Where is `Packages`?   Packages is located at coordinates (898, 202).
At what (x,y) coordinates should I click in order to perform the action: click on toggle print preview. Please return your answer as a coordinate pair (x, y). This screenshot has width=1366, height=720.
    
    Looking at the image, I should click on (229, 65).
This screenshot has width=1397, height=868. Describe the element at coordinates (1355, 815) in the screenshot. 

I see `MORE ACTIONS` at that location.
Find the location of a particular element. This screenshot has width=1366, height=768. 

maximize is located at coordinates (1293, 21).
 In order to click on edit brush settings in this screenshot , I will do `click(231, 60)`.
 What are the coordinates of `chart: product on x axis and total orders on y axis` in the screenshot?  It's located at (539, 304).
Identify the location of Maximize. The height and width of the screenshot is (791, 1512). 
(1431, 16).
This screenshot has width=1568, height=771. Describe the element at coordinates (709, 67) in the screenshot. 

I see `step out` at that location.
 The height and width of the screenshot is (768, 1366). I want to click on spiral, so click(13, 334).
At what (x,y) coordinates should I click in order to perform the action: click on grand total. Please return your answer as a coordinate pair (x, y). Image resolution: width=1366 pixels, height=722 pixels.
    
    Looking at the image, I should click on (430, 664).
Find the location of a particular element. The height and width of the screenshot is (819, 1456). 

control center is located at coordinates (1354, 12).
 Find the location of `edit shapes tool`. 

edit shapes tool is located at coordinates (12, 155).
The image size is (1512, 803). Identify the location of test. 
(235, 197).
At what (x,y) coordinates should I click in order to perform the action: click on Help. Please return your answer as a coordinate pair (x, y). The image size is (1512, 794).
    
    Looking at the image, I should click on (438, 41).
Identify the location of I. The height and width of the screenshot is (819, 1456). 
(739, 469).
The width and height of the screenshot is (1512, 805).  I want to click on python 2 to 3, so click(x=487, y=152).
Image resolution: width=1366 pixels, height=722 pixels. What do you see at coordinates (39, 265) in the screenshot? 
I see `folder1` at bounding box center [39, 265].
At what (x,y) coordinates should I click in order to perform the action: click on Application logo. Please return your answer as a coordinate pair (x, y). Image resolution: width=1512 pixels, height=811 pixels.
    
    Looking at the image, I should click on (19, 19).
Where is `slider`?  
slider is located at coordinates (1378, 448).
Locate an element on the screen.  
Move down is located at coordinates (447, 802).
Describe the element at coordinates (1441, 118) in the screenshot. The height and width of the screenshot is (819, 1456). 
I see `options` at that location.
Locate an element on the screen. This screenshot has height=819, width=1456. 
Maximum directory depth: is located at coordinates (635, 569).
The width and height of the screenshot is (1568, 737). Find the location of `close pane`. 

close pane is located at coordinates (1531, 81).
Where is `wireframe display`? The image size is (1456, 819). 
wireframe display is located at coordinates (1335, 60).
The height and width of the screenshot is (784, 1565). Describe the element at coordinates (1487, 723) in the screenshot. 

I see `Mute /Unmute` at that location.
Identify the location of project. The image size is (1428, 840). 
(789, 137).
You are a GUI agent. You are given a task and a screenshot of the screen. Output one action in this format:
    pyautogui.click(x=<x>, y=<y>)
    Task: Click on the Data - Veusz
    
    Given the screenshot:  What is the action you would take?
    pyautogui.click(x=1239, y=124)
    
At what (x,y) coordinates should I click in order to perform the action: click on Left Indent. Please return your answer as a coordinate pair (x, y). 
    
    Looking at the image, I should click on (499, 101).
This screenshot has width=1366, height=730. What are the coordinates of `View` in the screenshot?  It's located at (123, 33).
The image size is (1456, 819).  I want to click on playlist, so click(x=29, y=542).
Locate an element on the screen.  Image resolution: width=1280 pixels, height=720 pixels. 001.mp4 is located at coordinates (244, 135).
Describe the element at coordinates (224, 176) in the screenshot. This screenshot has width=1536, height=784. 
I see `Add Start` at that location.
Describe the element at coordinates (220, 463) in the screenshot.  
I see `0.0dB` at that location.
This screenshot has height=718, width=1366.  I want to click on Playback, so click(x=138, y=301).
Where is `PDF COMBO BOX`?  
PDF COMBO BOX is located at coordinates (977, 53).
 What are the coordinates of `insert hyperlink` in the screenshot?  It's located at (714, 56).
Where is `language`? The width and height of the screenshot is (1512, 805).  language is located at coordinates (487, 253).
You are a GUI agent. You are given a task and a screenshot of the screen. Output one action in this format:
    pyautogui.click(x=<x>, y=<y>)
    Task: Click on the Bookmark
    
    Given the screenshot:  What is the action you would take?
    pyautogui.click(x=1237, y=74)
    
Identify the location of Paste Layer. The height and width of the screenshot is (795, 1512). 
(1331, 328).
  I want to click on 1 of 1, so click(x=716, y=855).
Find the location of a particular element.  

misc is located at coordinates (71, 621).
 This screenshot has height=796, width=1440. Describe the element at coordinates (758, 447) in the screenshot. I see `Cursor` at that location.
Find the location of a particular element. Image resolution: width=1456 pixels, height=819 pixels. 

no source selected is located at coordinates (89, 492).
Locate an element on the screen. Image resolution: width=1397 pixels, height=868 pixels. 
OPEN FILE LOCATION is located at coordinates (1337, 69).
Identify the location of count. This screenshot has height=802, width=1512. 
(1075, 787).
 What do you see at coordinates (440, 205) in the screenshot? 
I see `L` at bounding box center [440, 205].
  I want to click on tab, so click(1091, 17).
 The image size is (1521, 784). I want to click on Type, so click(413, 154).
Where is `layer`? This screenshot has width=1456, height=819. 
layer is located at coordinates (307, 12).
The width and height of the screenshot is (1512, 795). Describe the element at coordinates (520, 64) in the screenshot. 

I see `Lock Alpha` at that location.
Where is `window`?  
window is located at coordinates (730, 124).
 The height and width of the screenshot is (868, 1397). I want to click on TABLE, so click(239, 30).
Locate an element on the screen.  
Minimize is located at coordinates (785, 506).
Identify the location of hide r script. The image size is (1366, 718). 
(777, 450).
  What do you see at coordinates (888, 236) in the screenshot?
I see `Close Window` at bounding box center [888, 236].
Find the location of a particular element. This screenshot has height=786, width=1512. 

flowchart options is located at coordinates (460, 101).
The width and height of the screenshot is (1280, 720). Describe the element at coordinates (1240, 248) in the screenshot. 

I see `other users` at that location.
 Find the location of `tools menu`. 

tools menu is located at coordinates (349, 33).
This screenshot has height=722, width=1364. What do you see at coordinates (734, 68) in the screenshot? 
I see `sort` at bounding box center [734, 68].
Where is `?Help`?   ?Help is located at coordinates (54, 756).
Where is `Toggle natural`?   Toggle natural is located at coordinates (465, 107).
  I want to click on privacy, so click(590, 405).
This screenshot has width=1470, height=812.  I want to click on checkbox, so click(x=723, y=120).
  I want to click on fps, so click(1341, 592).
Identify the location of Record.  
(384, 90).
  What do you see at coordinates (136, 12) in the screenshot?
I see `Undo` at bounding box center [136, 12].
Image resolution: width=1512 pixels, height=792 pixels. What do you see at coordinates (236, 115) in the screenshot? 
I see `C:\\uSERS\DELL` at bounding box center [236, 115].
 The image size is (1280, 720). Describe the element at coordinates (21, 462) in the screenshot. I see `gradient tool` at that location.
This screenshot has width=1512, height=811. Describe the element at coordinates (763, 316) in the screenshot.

• [Instructions for the task]: Format every line of the rows above as a JSON list of strings, one string per line. Leave out blank lines.

• [Reply to the task]:
[
  "Where is `Packages`?   Packages is located at coordinates (898, 202).",
  "At what (x,y) coordinates should I click in order to perform the action: click on toggle print preview. Please return your answer as a coordinate pair (x, y). This screenshot has width=1366, height=720.",
  "    Looking at the image, I should click on (229, 65).",
  "This screenshot has width=1397, height=868. Describe the element at coordinates (1355, 815) in the screenshot. ",
  "I see `MORE ACTIONS` at that location.",
  "Find the location of a particular element. This screenshot has width=1366, height=768. ",
  "maximize is located at coordinates (1293, 21).",
  " In order to click on edit brush settings in this screenshot , I will do `click(231, 60)`.",
  " What are the coordinates of `chart: product on x axis and total orders on y axis` in the screenshot?  It's located at (539, 304).",
  "Identify the location of Maximize. The height and width of the screenshot is (791, 1512). ",
  "(1431, 16).",
  "This screenshot has width=1568, height=771. Describe the element at coordinates (709, 67) in the screenshot. ",
  "I see `step out` at that location.",
  " The height and width of the screenshot is (768, 1366). I want to click on spiral, so click(13, 334).",
  "At what (x,y) coordinates should I click in order to perform the action: click on grand total. Please return your answer as a coordinate pair (x, y). Image resolution: width=1366 pixels, height=722 pixels.",
  "    Looking at the image, I should click on (430, 664).",
  "Find the location of a particular element. The height and width of the screenshot is (819, 1456). ",
  "control center is located at coordinates (1354, 12).",
  " Find the location of `edit shapes tool`. ",
  "edit shapes tool is located at coordinates (12, 155).",
  "The image size is (1512, 803). Identify the location of test. ",
  "(235, 197).",
  "At what (x,y) coordinates should I click in order to perform the action: click on Help. Please return your answer as a coordinate pair (x, y). The image size is (1512, 794).",
  "    Looking at the image, I should click on (438, 41).",
  "Identify the location of I. The height and width of the screenshot is (819, 1456). ",
  "(739, 469).",
  "The width and height of the screenshot is (1512, 805).  I want to click on python 2 to 3, so click(x=487, y=152).",
  "Image resolution: width=1366 pixels, height=722 pixels. What do you see at coordinates (39, 265) in the screenshot? ",
  "I see `folder1` at bounding box center [39, 265].",
  "At what (x,y) coordinates should I click in order to perform the action: click on Application logo. Please return your answer as a coordinate pair (x, y). Image resolution: width=1512 pixels, height=811 pixels.",
  "    Looking at the image, I should click on (19, 19).",
  "Where is `slider`?  ",
  "slider is located at coordinates (1378, 448).",
  "Locate an element on the screen.  ",
  "Move down is located at coordinates (447, 802).",
  "Describe the element at coordinates (1441, 118) in the screenshot. The height and width of the screenshot is (819, 1456). ",
  "I see `options` at that location.",
  "Locate an element on the screen. This screenshot has height=819, width=1456. ",
  "Maximum directory depth: is located at coordinates (635, 569).",
  "The width and height of the screenshot is (1568, 737). Find the location of `close pane`. ",
  "close pane is located at coordinates (1531, 81).",
  "Where is `wireframe display`? The image size is (1456, 819). ",
  "wireframe display is located at coordinates (1335, 60).",
  "The height and width of the screenshot is (784, 1565). Describe the element at coordinates (1487, 723) in the screenshot. ",
  "I see `Mute /Unmute` at that location.",
  "Identify the location of project. The image size is (1428, 840). ",
  "(789, 137).",
  "You are a GUI agent. You are given a task and a screenshot of the screen. Output one action in this format:",
  "    pyautogui.click(x=<x>, y=<y>)",
  "    Task: Click on the Data - Veusz",
  "    Given the screenshot:  What is the action you would take?",
  "    pyautogui.click(x=1239, y=124)",
  "At what (x,y) coordinates should I click in order to perform the action: click on Left Indent. Please return your answer as a coordinate pair (x, y). ",
  "    Looking at the image, I should click on (499, 101).",
  "This screenshot has width=1366, height=730. What are the coordinates of `View` in the screenshot?  It's located at (123, 33).",
  "The image size is (1456, 819).  I want to click on playlist, so click(x=29, y=542).",
  "Locate an element on the screen.  Image resolution: width=1280 pixels, height=720 pixels. 001.mp4 is located at coordinates (244, 135).",
  "Describe the element at coordinates (224, 176) in the screenshot. This screenshot has width=1536, height=784. ",
  "I see `Add Start` at that location.",
  "Describe the element at coordinates (220, 463) in the screenshot.  ",
  "I see `0.0dB` at that location.",
  "This screenshot has height=718, width=1366.  I want to click on Playback, so click(x=138, y=301).",
  "Where is `PDF COMBO BOX`?  ",
  "PDF COMBO BOX is located at coordinates (977, 53).",
  " What are the coordinates of `insert hyperlink` in the screenshot?  It's located at (714, 56).",
  "Where is `language`? The width and height of the screenshot is (1512, 805).  language is located at coordinates (487, 253).",
  "You are a GUI agent. You are given a task and a screenshot of the screen. Output one action in this format:",
  "    pyautogui.click(x=<x>, y=<y>)",
  "    Task: Click on the Bookmark",
  "    Given the screenshot:  What is the action you would take?",
  "    pyautogui.click(x=1237, y=74)",
  "Identify the location of Paste Layer. The height and width of the screenshot is (795, 1512). ",
  "(1331, 328).",
  "  I want to click on 1 of 1, so click(x=716, y=855).",
  "Find the location of a particular element.  ",
  "misc is located at coordinates (71, 621).",
  " This screenshot has height=796, width=1440. Describe the element at coordinates (758, 447) in the screenshot. I see `Cursor` at that location.",
  "Find the location of a particular element. Image resolution: width=1456 pixels, height=819 pixels. ",
  "no source selected is located at coordinates (89, 492).",
  "Locate an element on the screen. Image resolution: width=1397 pixels, height=868 pixels. ",
  "OPEN FILE LOCATION is located at coordinates (1337, 69).",
  "Identify the location of count. This screenshot has height=802, width=1512. ",
  "(1075, 787).",
  " What do you see at coordinates (440, 205) in the screenshot? ",
  "I see `L` at bounding box center [440, 205].",
  "  I want to click on tab, so click(1091, 17).",
  " The image size is (1521, 784). I want to click on Type, so click(413, 154).",
  "Where is `layer`? This screenshot has width=1456, height=819. ",
  "layer is located at coordinates (307, 12).",
  "The width and height of the screenshot is (1512, 795). Describe the element at coordinates (520, 64) in the screenshot. ",
  "I see `Lock Alpha` at that location.",
  "Where is `window`?  ",
  "window is located at coordinates (730, 124).",
  " The height and width of the screenshot is (868, 1397). I want to click on TABLE, so click(239, 30).",
  "Locate an element on the screen.  ",
  "Minimize is located at coordinates (785, 506).",
  "Identify the location of hide r script. The image size is (1366, 718). ",
  "(777, 450).",
  "  What do you see at coordinates (888, 236) in the screenshot?",
  "I see `Close Window` at bounding box center [888, 236].",
  "Find the location of a particular element. This screenshot has height=786, width=1512. ",
  "flowchart options is located at coordinates (460, 101).",
  "The width and height of the screenshot is (1280, 720). Describe the element at coordinates (1240, 248) in the screenshot. ",
  "I see `other users` at that location.",
  " Find the location of `tools menu`. ",
  "tools menu is located at coordinates (349, 33).",
  "This screenshot has height=722, width=1364. What do you see at coordinates (734, 68) in the screenshot? ",
  "I see `sort` at bounding box center [734, 68].",
  "Where is `?Help`?   ?Help is located at coordinates (54, 756).",
  "Where is `Toggle natural`?   Toggle natural is located at coordinates (465, 107).",
  "  I want to click on privacy, so click(590, 405).",
  "This screenshot has width=1470, height=812.  I want to click on checkbox, so click(x=723, y=120).",
  "  I want to click on fps, so click(1341, 592).",
  "Identify the location of Record.  ",
  "(384, 90).",
  "  What do you see at coordinates (136, 12) in the screenshot?",
  "I see `Undo` at bounding box center [136, 12].",
  "Image resolution: width=1512 pixels, height=792 pixels. What do you see at coordinates (236, 115) in the screenshot? ",
  "I see `C:\\\\uSERS\\DELL` at bounding box center [236, 115].",
  " The image size is (1280, 720). Describe the element at coordinates (21, 462) in the screenshot. I see `gradient tool` at that location.",
  "This screenshot has width=1512, height=811. Describe the element at coordinates (763, 316) in the screenshot."
]